Big Data - Ponderings of Practitioner - III

My earlier posts on this topic have taken a top down view – from model building to implementation. In this post, I attempt to understand the bottom up view of this world – the vendor landscape and tools in this space. Good summaries of this view are provided in:

a) Stonebraker’s post on Big Data – This takes the view – everything is data- It is large in volume, coming at great rates in realtime (velocity), and it is of different “types”/formats/semantics – variety. How do we support the conventional CRUD operations and more on this ever increasing dataset?
b) The vendor landscape as provided in a) , b) and a nuanced view of b) in c). In a) the big data world is seen as a continuation of the conventional world of database evolution in the past three decades evolved to include unstructured and streaming data, video,images and audio. b) and c) view it from the positioning of different “tech” buckets – each focused on “improving” some aspect of an implementation.

c) The analytics services view : Every worth while realworld application has some or all of the pieces of this architecture. One can pick a variety of tools for each component (open source or proprietary), jig them in different ways, use off-the-shelf tools such as R and SAS and more to analyze the data.

As I review the tools in this space, it is important to understand that these vendors value proposition is not to solve your “big data” problem – relevant to your business but to sell tools. Only after resolving the issues from a top down perspective, one can even constrain the technology choices and evolve the final solution incrementally. Vendors do not know your domain or your final application – so they cannot be held responsible. There are startups evolving in this space adopting either the horizontal tech view (db tool, visualization tool, selling data) or the vertical view – solving a specific problem in a vertical – say marketing/advertising/wellness etc. For example, Google is a big data company dealing with advertising at scale (vertically oriented) – they built the big data toolkit to solve a vertical problem. Amazon’s recommender system is another application of big data at scale – for books (and later extended to other products).

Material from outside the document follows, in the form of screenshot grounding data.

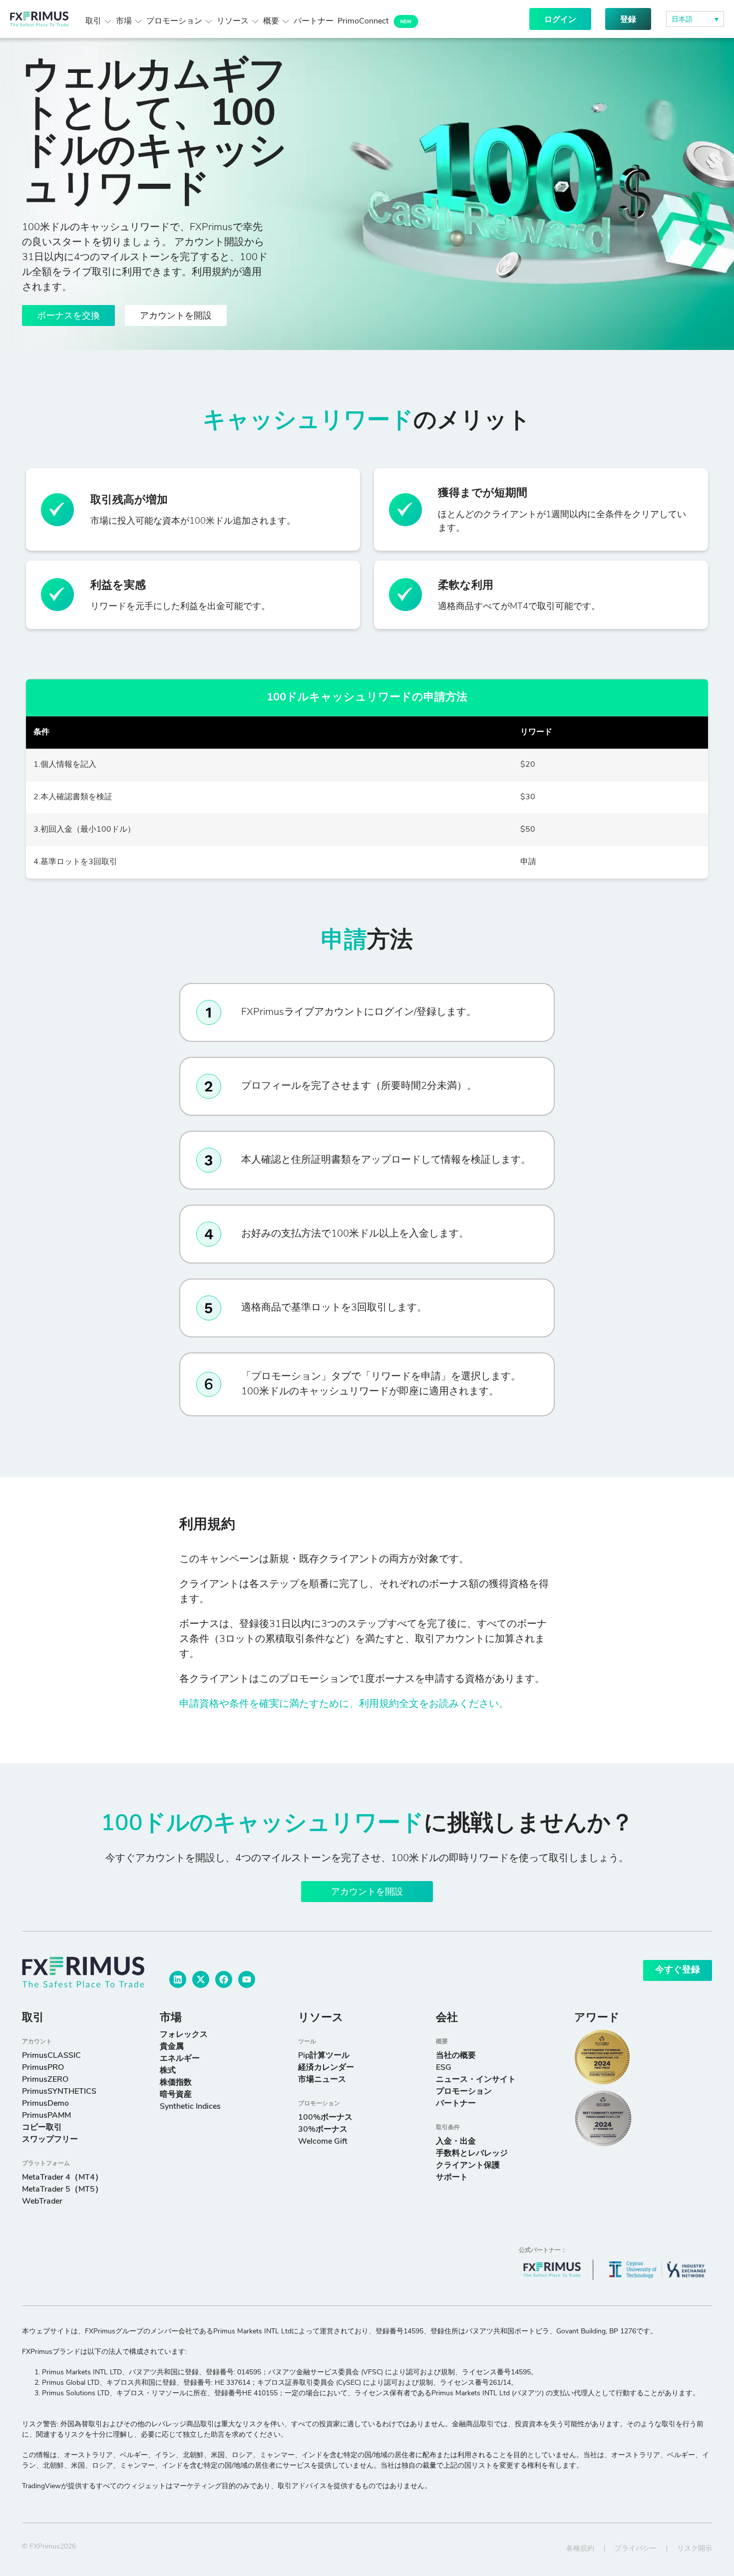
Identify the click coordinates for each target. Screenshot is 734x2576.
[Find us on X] (200, 1979)
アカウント (37, 2042)
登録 (628, 20)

Betting on a vertically oriented view has better odds since the key to getting value out of big data is “model building”. Model-free approaches to big data – free ranging analyses of data, tech investments without a well-bounded/specific purpose – are more or less bound to fail. Worthwhile/reliable models do not emerge out of the blue in any domain – it requires work. The business advantage is you get to exploit the benefits of the model till someone else figures it out which is how all science/tech works. So the key question is how does a tech leader do an “evaluative” project – that provides some guidance on big data investments given limited resources? I will have some thoughts on this in future posts on this topic.